FBI cybercrime fighter lauds CAN SPAM, international efforts

While cybercrime becomes more serious, some initiatives are working

While fighting cybercrime has become a bigger problem for law enforcement over the past 10 years, given increased involvement from organized-crime groups, officials are seeing some results from recent legislation and international coordination efforts.

Although the CAN SPAM Act has garnered criticism for not having enough teeth since it was passed in 2003, federal law enforcement is finding it effective in fighting spam of late, says Thomas Grasso, supervisory special agent with the FBI's National Cyber-Forensics and Training Alliance, who spoke at the Security Standard conference in Chicago on Monday.

"It's a relatively new law that hasn't really been tested, but in the last year we've had a number of major" cases come up against it, he says. "CAN SPAM is turning out to be a very effective tool for us."

There are a variety of other laws that federal officials also rely upon to catch cybercriminals, he adds. "Our approach is we will use whatever legal tools we can to get these guys."

One of the major challenges to U.S. law enforcement is the fact that so many cybercriminals operate overseas. But Grasso says there have been developments in international coordination as well.
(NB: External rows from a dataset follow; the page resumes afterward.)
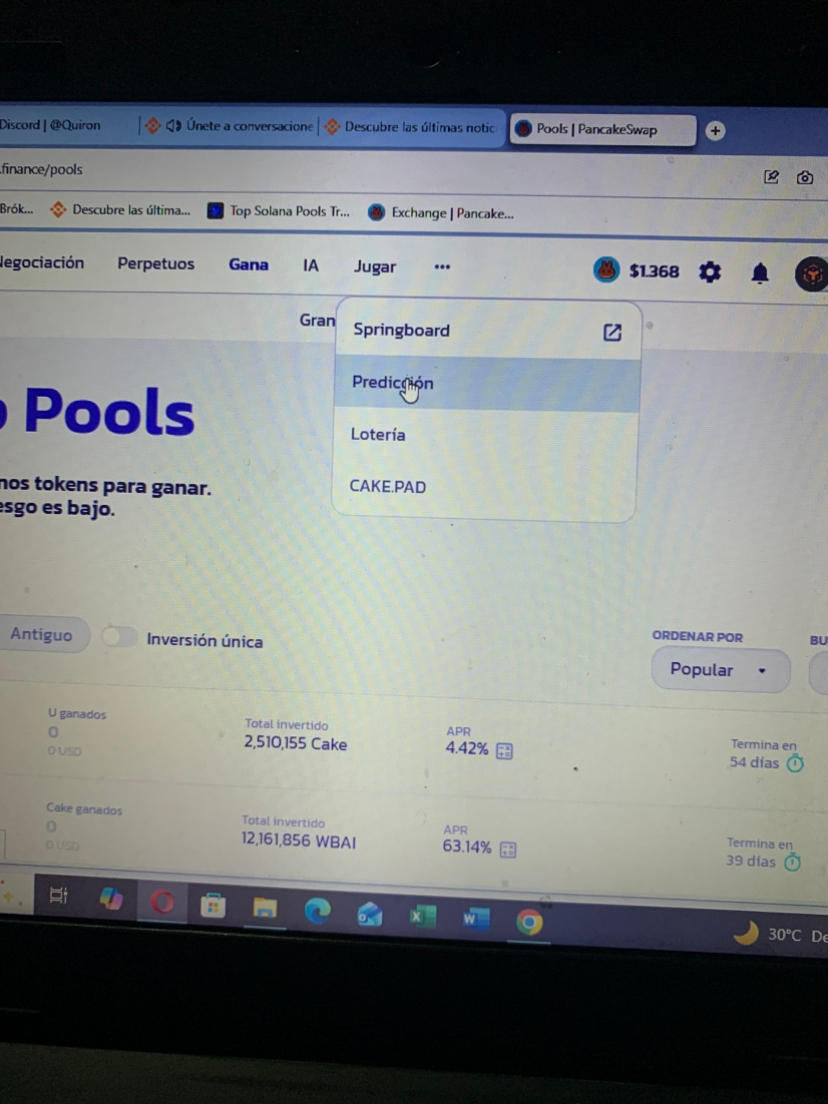Click the browser snapshot camera icon
The width and height of the screenshot is (828, 1104).
[805, 177]
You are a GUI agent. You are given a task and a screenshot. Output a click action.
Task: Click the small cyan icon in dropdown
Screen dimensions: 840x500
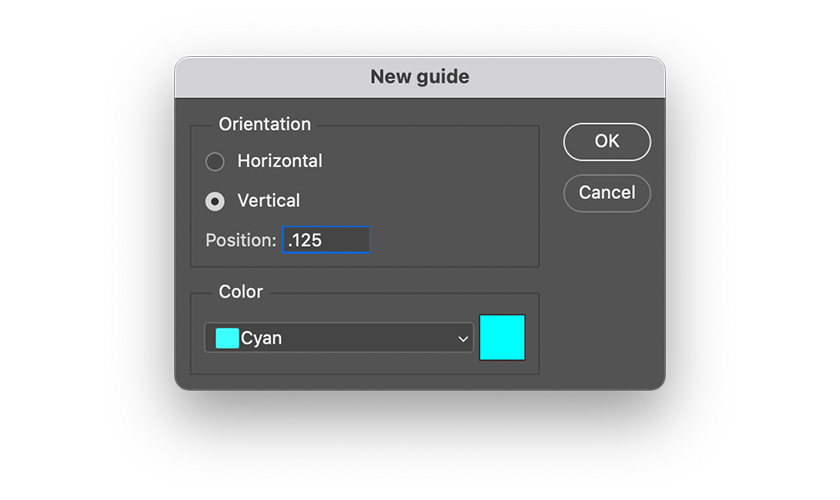pos(227,338)
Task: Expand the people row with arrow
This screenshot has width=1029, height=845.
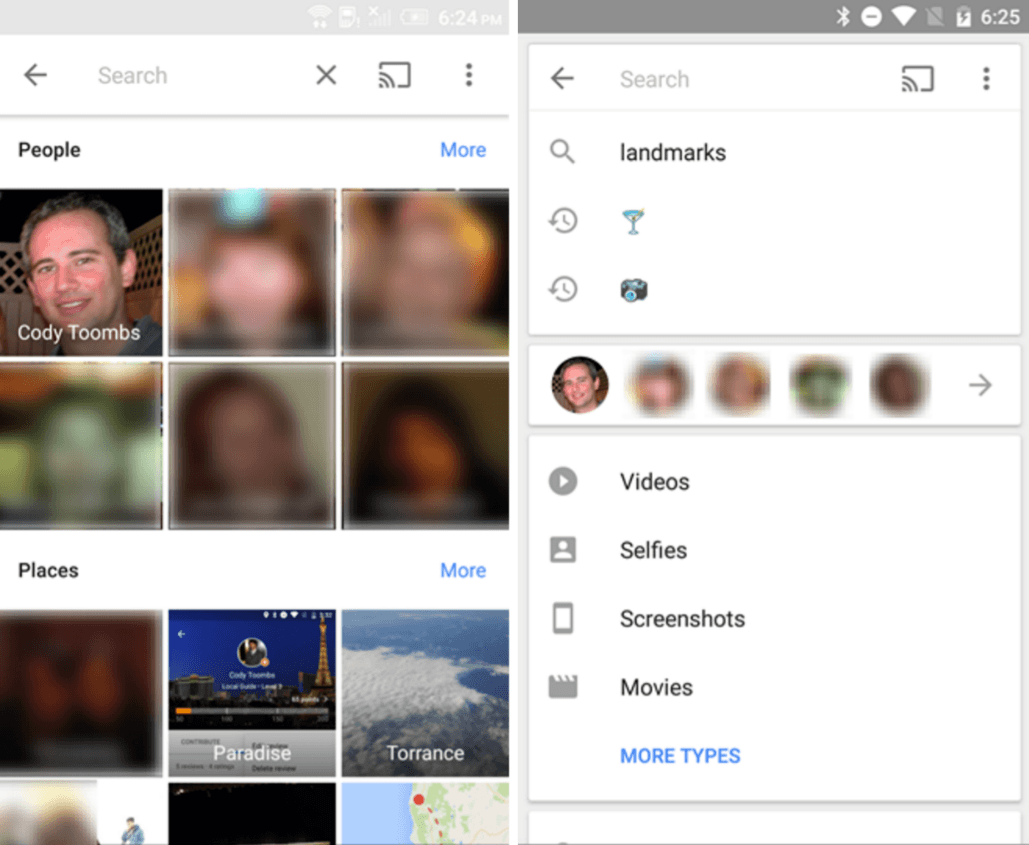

"There's a lot that's changed over the last 10 years," he says. "It used to be if you trace an IP address back to Romania, you're not going to get somewhere with it. That's changed; we now have task forces working with these people overseas, and Eastern European police forces are aggressively going after this, because the problem is starting to affect them, too."

Beyond the perimeter

When asked how enterprises should protect themselves in this era of high-end cyberattacks, Grasso says it's about more than just protecting the perimeter.

"It's no longer about attacking the perimeter; cybercriminals are getting through the firewall and they're deploying malicious code inside networks," he says. "You need security solutions to be more comprehensive; you need to shore up the perimeter, but you need to worry about what's going on inside the network, too."